Psychotic Marketing for an Antipsychotic Drug

Public relations and planning documents from AstraZeneca discuss promoting "off-label" or unapproved uses for the company's drug Seroquel. The U.S. Food and Drug Administration has approved Seroquel for schizophrenia, psychotic and bipolar disorders among adults. While doctors may prescribe drugs off-label, companies can't promote off-label uses for drugs. The AstraZeneca documents, which were uncovered during lawsuit proceedings, mention "plans to 'broaden Seroquel use on and off-label,' including among adolescents and patients with Parkinson's and Alzheimer's disease, at medical meetings, in sales calls and with patient-advocacy groups." A 2001 company PR plan lists as a goal to "encourage and support" Seroquel "use outside schizophrenia into a broad range of other patient populations," suggesting "aggressive market penetration" among elderly and adolescent patients. AstraZeneca faces nearly 10,000 lawsuits claiming it hid evidence of Seroquel's side effects. The pharmaceutical company calls those allegations "unproven," and says it didn't engage in "inappropriate promotion of Seroquel." In January, fellow drugmaker Eli Lilly paid a $1.42 billion fine for off-label promotion of Zyprexa, a competitor to Seroquel.

Comments

As a former medical social worker, I am well aware of the side effects of these drugs. In my opinion, they should only be used in extreme forms of psychosis, as the side effects can be so unpredictable, lasting and devastating!

The side effects are proven and AstraZenica knows it.

Its never enough money for you guys, is it...

I've just emerged from three years of taking all sorts of prescribed drugs and Seroquel was the final straw.

My doctor who has been prescribing me a sleep aid for all of those three years and had me on Temazepam after my objection to taking progressively larger doses of Neurotin and antiepileptic also used off-label for a sleep aid. The problem was that I developed a severe tolerance for Temazepam very quickly and was up to 90 mg per night so that I could sleep. Without it I didn't sleep at all. Essentially I'd become addicted to it.

He decided to wean me off of it by trying Seroquel as a sleep aid--a decidedly off-label use of the drug.

Since I wasn't on it but for about a week I have no idea what the long term side effects are, but the immediate side effect was a doozy.

My appetite exploded. I literally ate everything that was remotely edible in my refrigerator the first night I took it and went out and got a quart of Hagen Daz and ate that too.

Seroquel also made my legs twitch uncontrollably and I had to sleep in the living room so as not to keep my wife up all night.

I did sleep though. The second night was the same. I ate everything in sight and then made a run to the 24 hour CVS for, you guessed it, ice cream. That was it. I called my shrink and told him Seroquel was a non-starter.

I also stropped taking Temazepam and after a few sleepless nights I can now sleep without any sort of sleep aid.

The weight gain alone from Seroquel would have been horrific. I can't imagine what the effect would be if this drug was given to a young person.

Weight gain perhaps sounds trivial, but think about he epidemic of obesity in this country.

Many of the common antidepressants have a similar side effect and my be responsible for at least some of the epidemic of obesity in this country. I sell Medicare Advantage plans and many of my clients are taking antidepressants and have been taking them for years.
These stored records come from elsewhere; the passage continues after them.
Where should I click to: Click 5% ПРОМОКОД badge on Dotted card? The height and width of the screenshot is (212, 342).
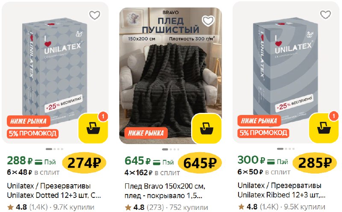(33, 133)
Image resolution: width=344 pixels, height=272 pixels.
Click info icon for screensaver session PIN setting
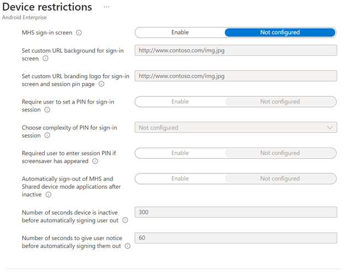pyautogui.click(x=95, y=161)
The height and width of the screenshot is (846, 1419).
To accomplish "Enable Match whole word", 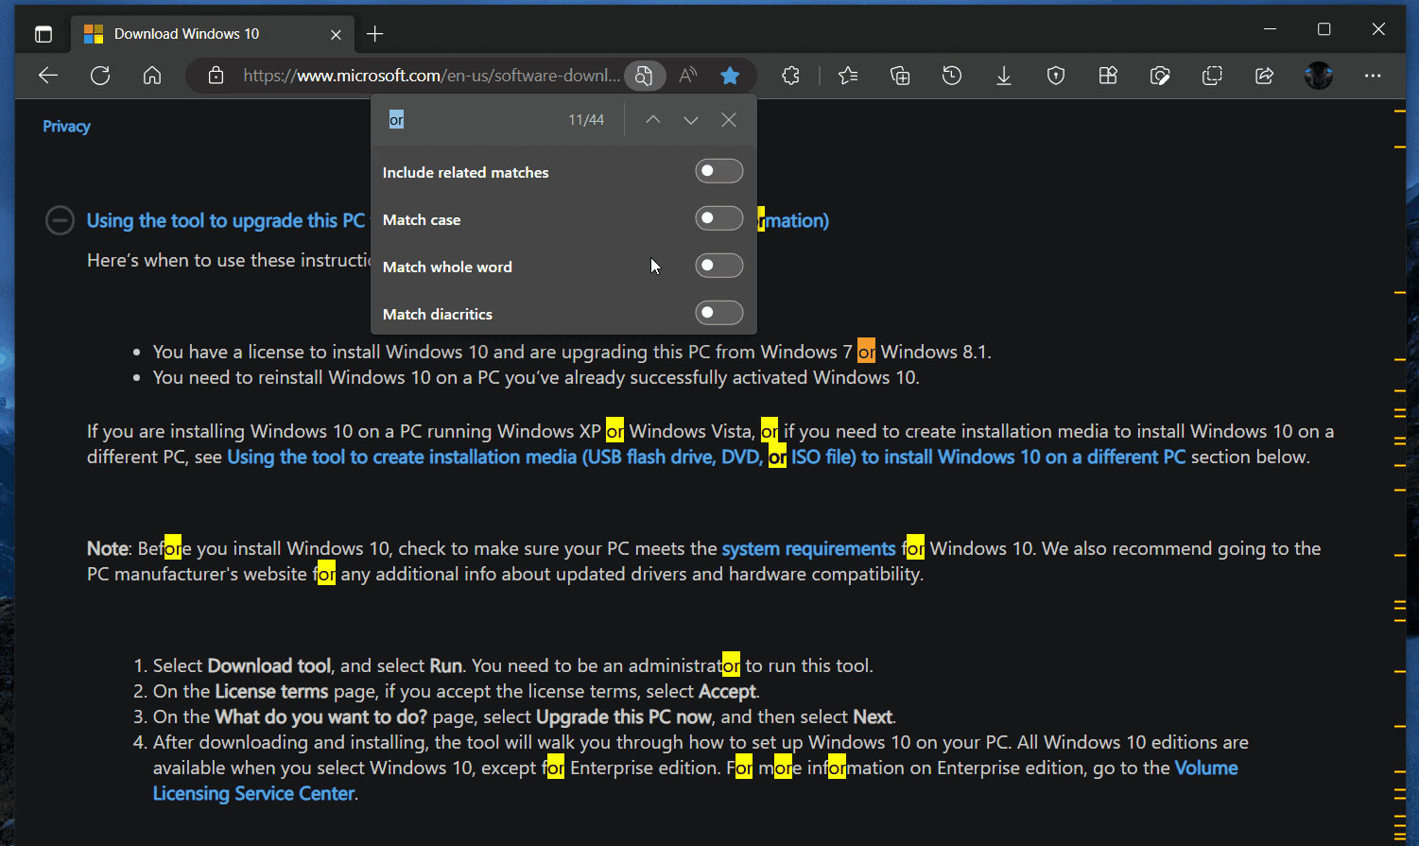I will 718,266.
They are often incredibly overweight.

Doctors in this country have become pill pushers. That's all that psychiatrists do these days. They write prescriptions. What a gig. There's no therapy, just drugs. If one drug doesn't work they stack them. Get's kind of expensive not to mention that they often exacerbate the problems they supposedly are to solve.

The drug companies, of course, are all for it. At one point I was taking three different antidepressants and gabapentin for sleep. Gabapentin is an anticonvulstant used for epilepsy, but psychiatrists love it because it has no abuse potential and the body can tolerate huge amounts of it. You could take the whole bottle and you can't kill yourself. Too bad about the side effects such as short term memory impairment, cognitive confusion, impairment of motivation, and emotional passivity. Of course, some of that could have come from the other three drugs I was takings.

The good news for me is that I'm now taking nothing and am less depressed and sleep fine.

Good for you, and good luck with everything. I agree with the first poster; these drugs should only be used in the most extreme cases. For everything else, talk therapy should be attempted first.